Before you stop — questions to work through
Have I told my prescriber I'm planning to stop — and discussed my specific situation?
Is stopping the right decision, or should I explore lower doses or extended intervals first?
Do I understand the likely rate of weight regain and have I made peace with it?
Have I set a weight threshold at which I'll reassess and potentially restart?
Have I started building the habits (protein intake, meal structure, activity) that will slow regain?
If stopping for pregnancy: have I allowed the recommended gap before trying to conceive?
If stopping for surgery: have I confirmed the required gap with my surgical team?

If cost is driving the decision to stop, it's worth comparing providers first. Prices vary by up to £200/month for the same dose. Some providers also offer explicit dose reduction support and maintenance programmes.

Compare providers →

Common questions

Will I regain all the weight I lost?
On average, most people regain a significant portion — the BMJ 2026 meta-analysis found people regained approximately 60% of lost weight within the first year, and up to 75% when projected further. However, individual variation is substantial. Some people maintain more of their weight loss, particularly those who have built strong dietary and activity habits during treatment. Some regain it all. The evidence doesn't support the idea that weight loss is permanent after stopping — but it also doesn't mean everyone bounces straight back to their starting weight immediately.
How quickly will I feel hungry again after stopping?
Most people notice appetite returning within 2–4 weeks of stopping, sometimes sooner. The return of "food noise" — the constant background thinking about food and hunger — is often the most noticeable change.
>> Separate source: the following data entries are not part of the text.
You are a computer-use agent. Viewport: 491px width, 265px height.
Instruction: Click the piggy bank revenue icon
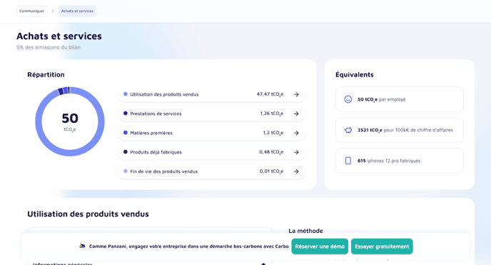[348, 130]
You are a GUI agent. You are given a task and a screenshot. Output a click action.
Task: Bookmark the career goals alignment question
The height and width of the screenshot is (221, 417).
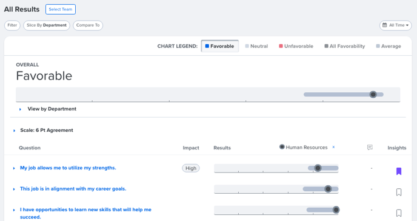pos(399,192)

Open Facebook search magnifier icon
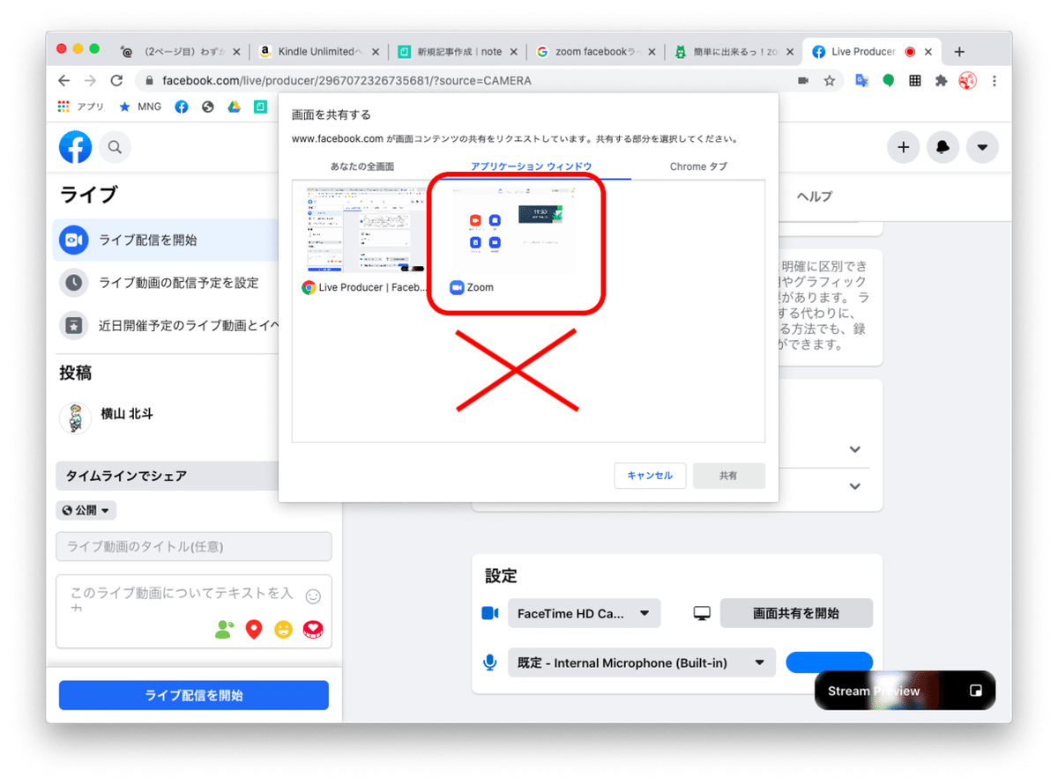pos(115,147)
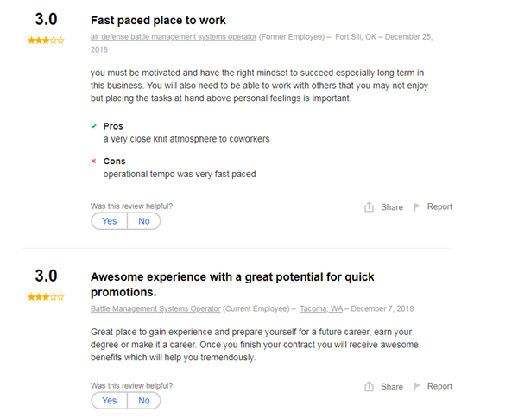Image resolution: width=518 pixels, height=419 pixels.
Task: Click the Report flag icon on the Tacoma review
Action: pyautogui.click(x=417, y=387)
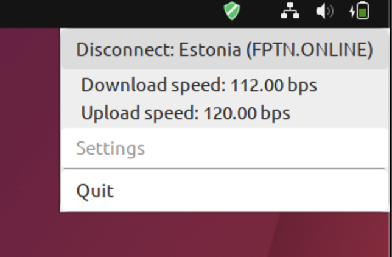Click the Download speed label text
392x257 pixels.
click(x=153, y=85)
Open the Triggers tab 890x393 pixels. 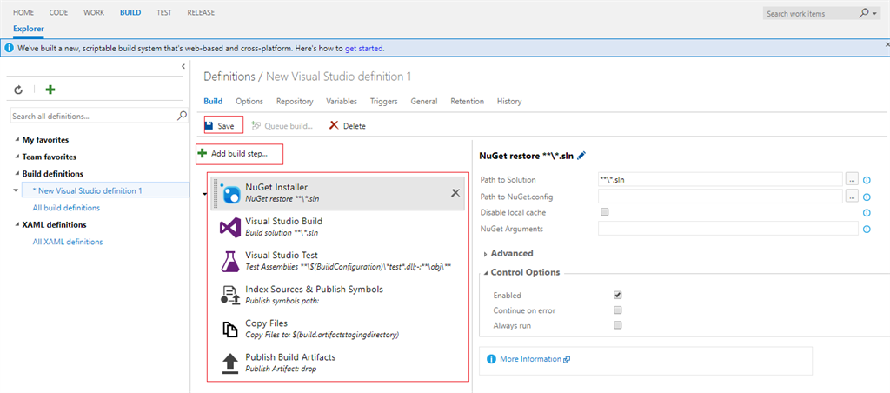[x=383, y=102]
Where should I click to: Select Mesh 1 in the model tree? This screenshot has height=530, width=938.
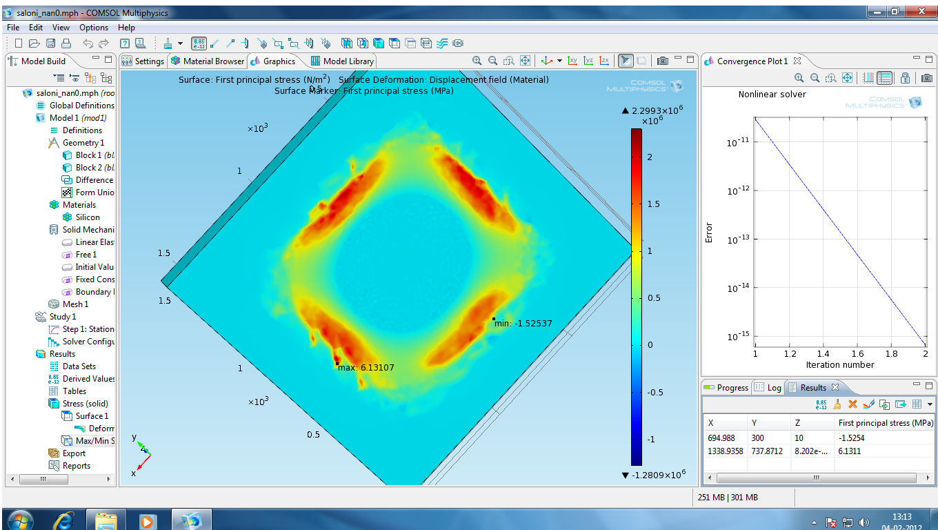(x=76, y=304)
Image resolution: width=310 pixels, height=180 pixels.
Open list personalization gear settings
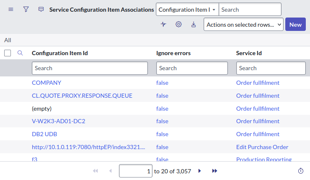point(178,24)
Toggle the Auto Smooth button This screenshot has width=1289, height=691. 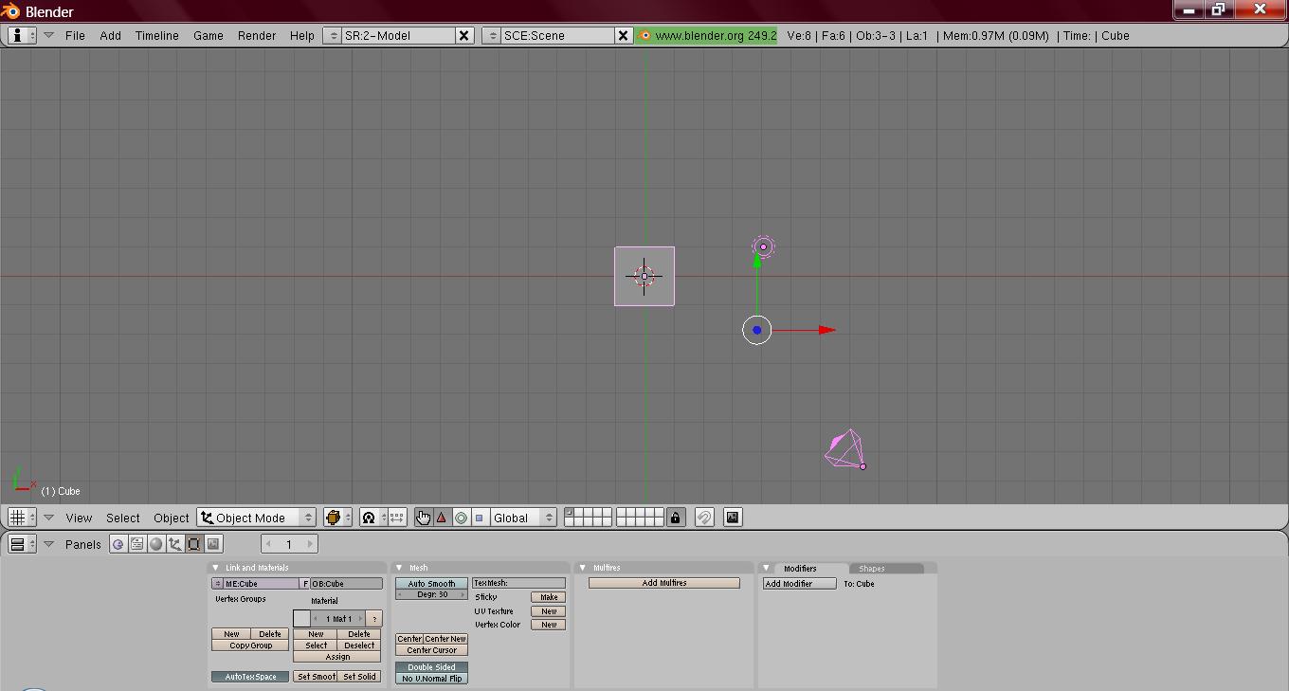[x=431, y=584]
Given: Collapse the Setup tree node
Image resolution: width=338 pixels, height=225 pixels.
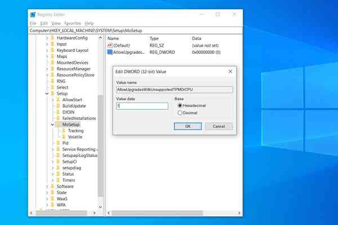Looking at the screenshot, I should point(46,93).
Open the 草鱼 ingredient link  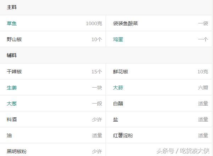tap(12, 23)
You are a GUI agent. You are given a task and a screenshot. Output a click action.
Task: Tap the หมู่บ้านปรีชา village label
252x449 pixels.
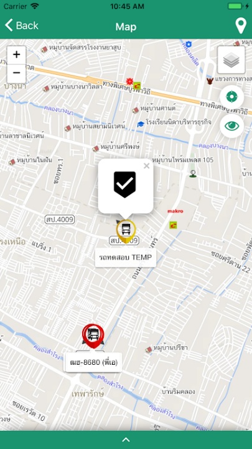(x=170, y=347)
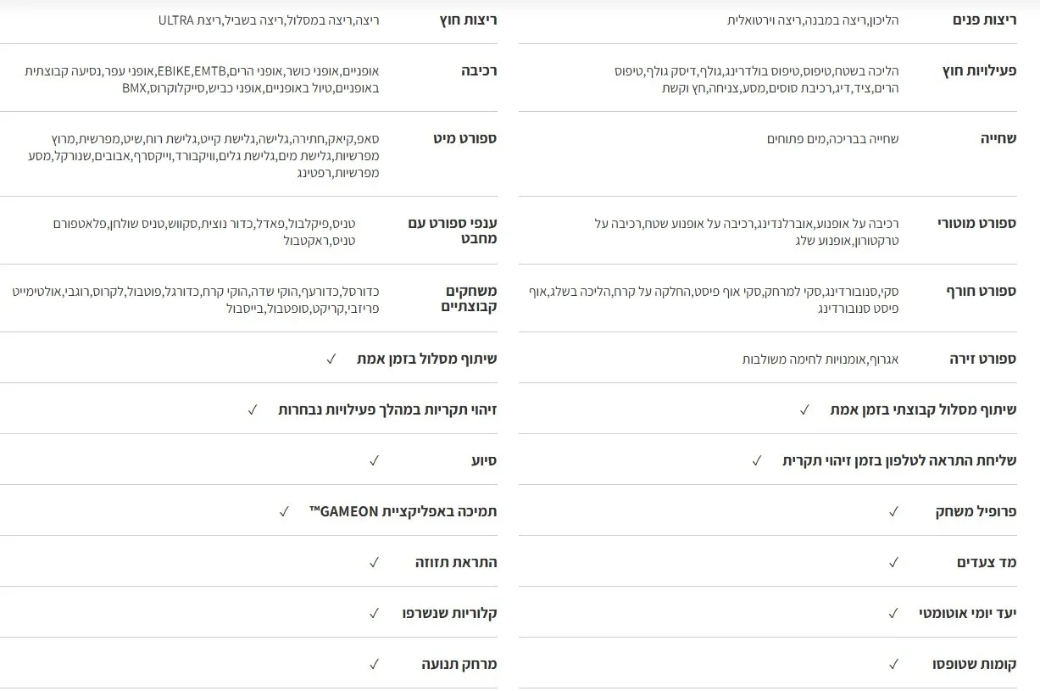This screenshot has height=691, width=1040.
Task: Click the פעילויות חוץ row label
Action: click(979, 70)
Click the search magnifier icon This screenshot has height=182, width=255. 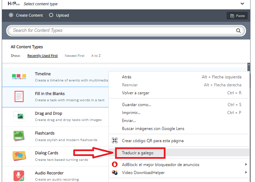coord(238,31)
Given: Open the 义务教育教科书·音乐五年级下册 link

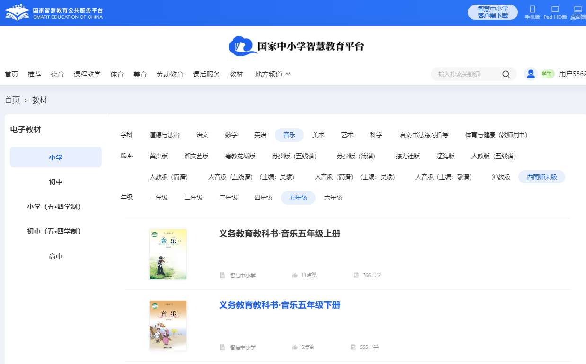Looking at the screenshot, I should point(279,305).
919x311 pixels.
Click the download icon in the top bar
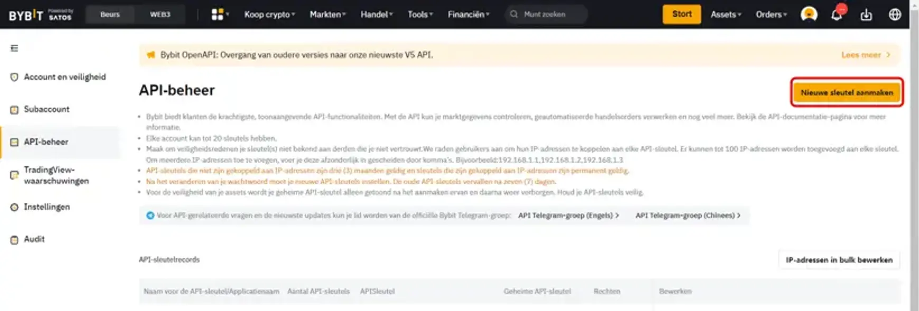pyautogui.click(x=866, y=14)
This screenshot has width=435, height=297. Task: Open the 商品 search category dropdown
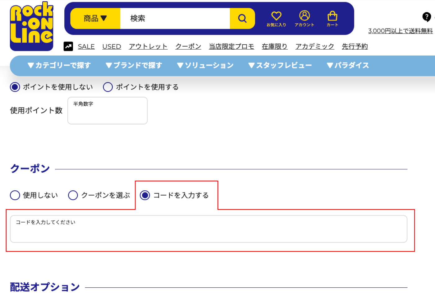pos(95,19)
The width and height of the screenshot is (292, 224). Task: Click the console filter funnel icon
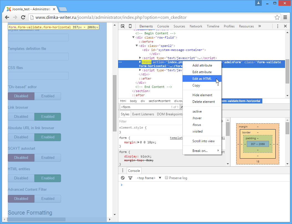click(x=130, y=178)
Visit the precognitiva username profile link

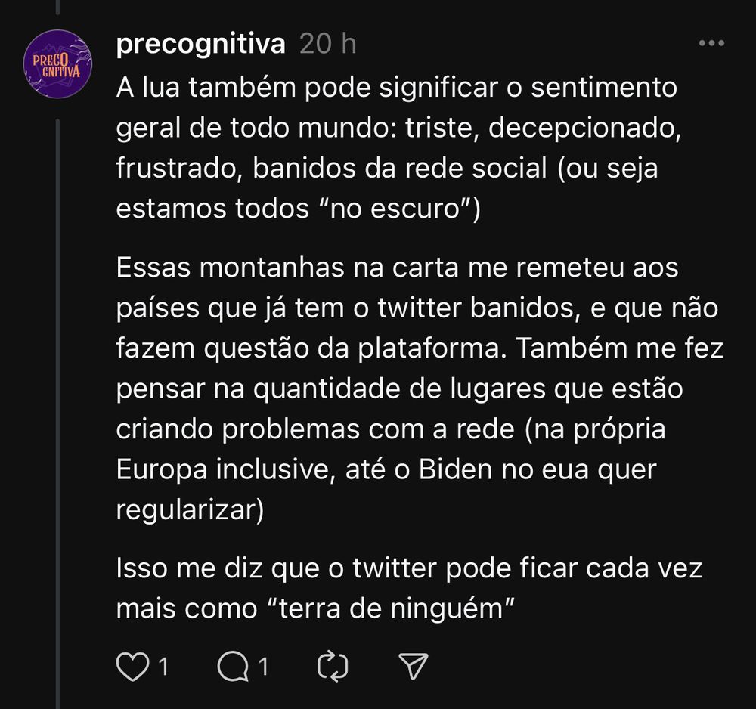click(x=201, y=45)
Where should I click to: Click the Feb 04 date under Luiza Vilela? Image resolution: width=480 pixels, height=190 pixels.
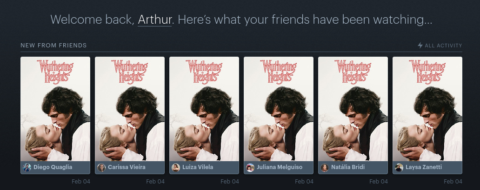(230, 182)
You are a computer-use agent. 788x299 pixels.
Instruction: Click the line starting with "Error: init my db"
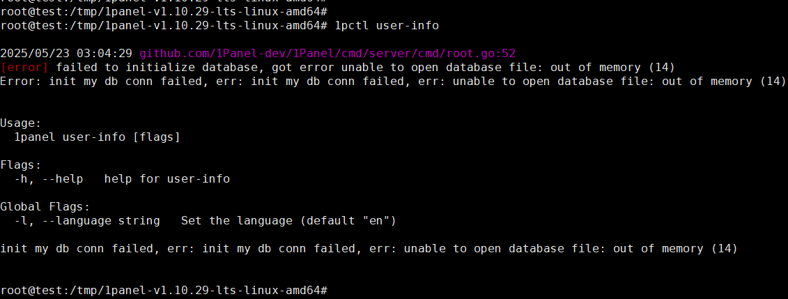(x=392, y=82)

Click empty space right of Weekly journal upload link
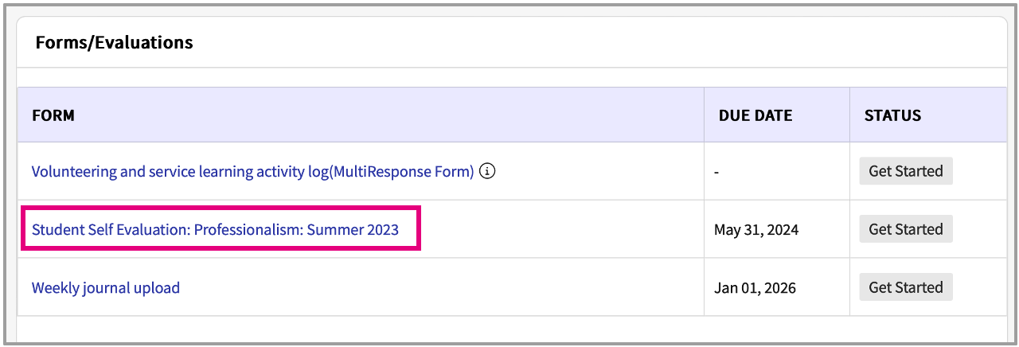(438, 287)
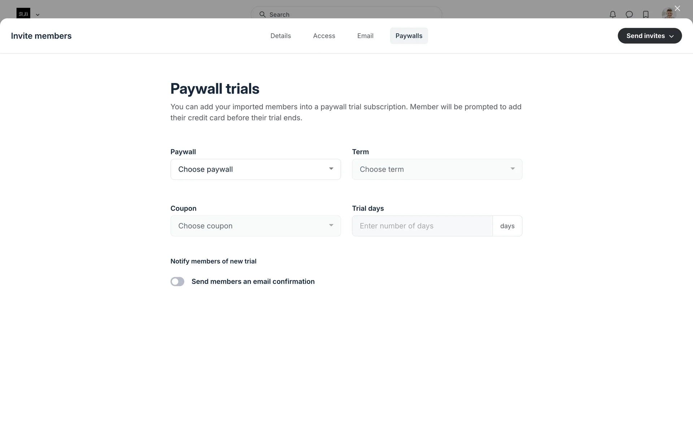Click the chevron on Send invites
The width and height of the screenshot is (693, 433).
[x=671, y=36]
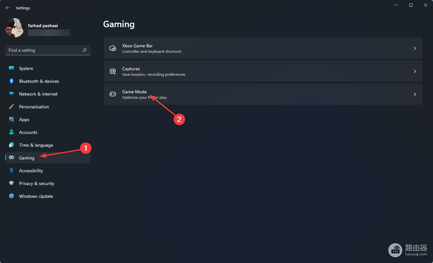The height and width of the screenshot is (263, 433).
Task: Click the user profile picture
Action: (15, 28)
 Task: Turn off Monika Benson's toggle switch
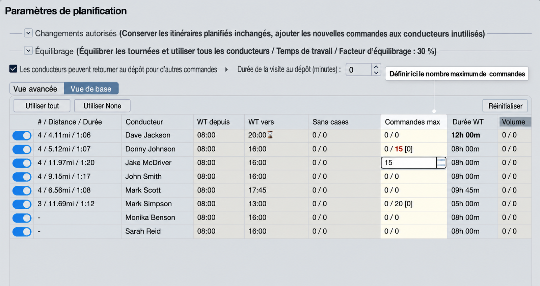tap(22, 218)
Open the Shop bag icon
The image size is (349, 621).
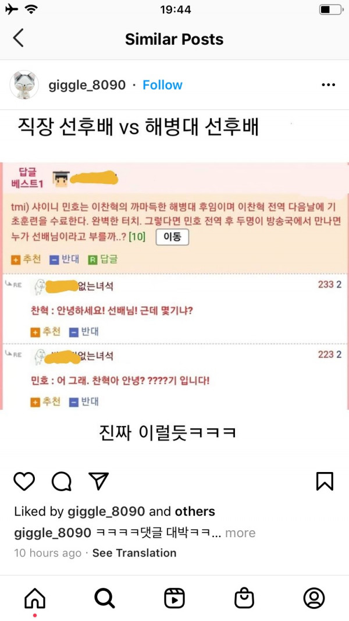click(244, 598)
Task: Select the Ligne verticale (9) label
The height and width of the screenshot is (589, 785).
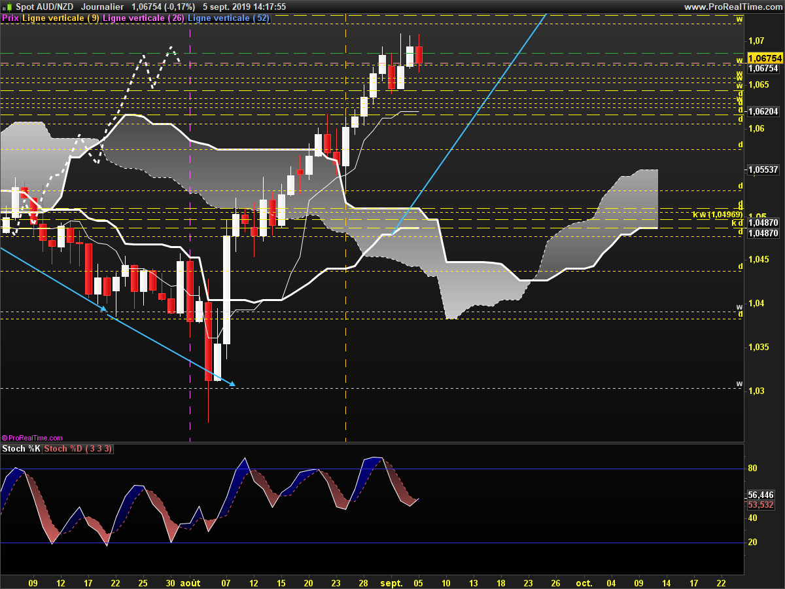Action: pyautogui.click(x=61, y=18)
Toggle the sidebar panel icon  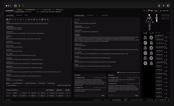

The speed depends on how long you were on treatment, your individual pharmacokinetics, and the dose you were on. Some people find the appetite return gradual; others find it sudden and disorienting after months of relative appetite quiet.
Do I need to taper or can I stop abruptly?
Unlike some medications, GLP-1 medications don't cause withdrawal symptoms in the medical sense — there's no rebound physiological reaction that makes abrupt stopping dangerous. The question is whether tapering slows regain. The evidence is mixed — it may soften the early rate of regain, but probably doesn't change the longer-term trajectory. The main practical benefit of tapering is that it gives you time to build habits while still having some pharmaceutical appetite support. Whether that justifies the added cost and time is a personal decision.
Can I take a break and restart later?
Yes. Stopping and restarting is clinically acceptable and doesn't appear to reduce the medication's effectiveness. If you restart after more than 4–5 weeks off (depending on the medication), standard guidance is to retitrate from the lowest dose. Keep your prescriber relationship active — restarting is much easier when you're an existing patient than when starting fresh.
What happens to my blood pressure and blood sugar when I stop?
The cardiometabolic improvements produced by GLP-1 treatment — reduced blood pressure, improved HbA1c, better cholesterol and triglyceride levels — tend to reverse alongside weight regain. In the trial data, these markers return toward baseline at roughly the same rate as weight. If you have type 2 diabetes or hypertension, your prescriber needs to know you're stopping so they can monitor and adjust other medications accordingly. Don't stop without telling them.
I stopped to save money. Was there a better option?
Possibly. Lower doses often cost significantly less than maintenance doses — and some people find that a half or two-thirds dose maintains results adequately. Extended interval dosing (fortnightly rather than weekly) is also practiced. Provider prices vary enormously for the same dose. If cost was the driver, it's worth comparing providers and exploring dose optimisation before stopping entirely — the cleardose comparison tool can help with the provider side, and our dose optimisation guide covers the dosing strategies.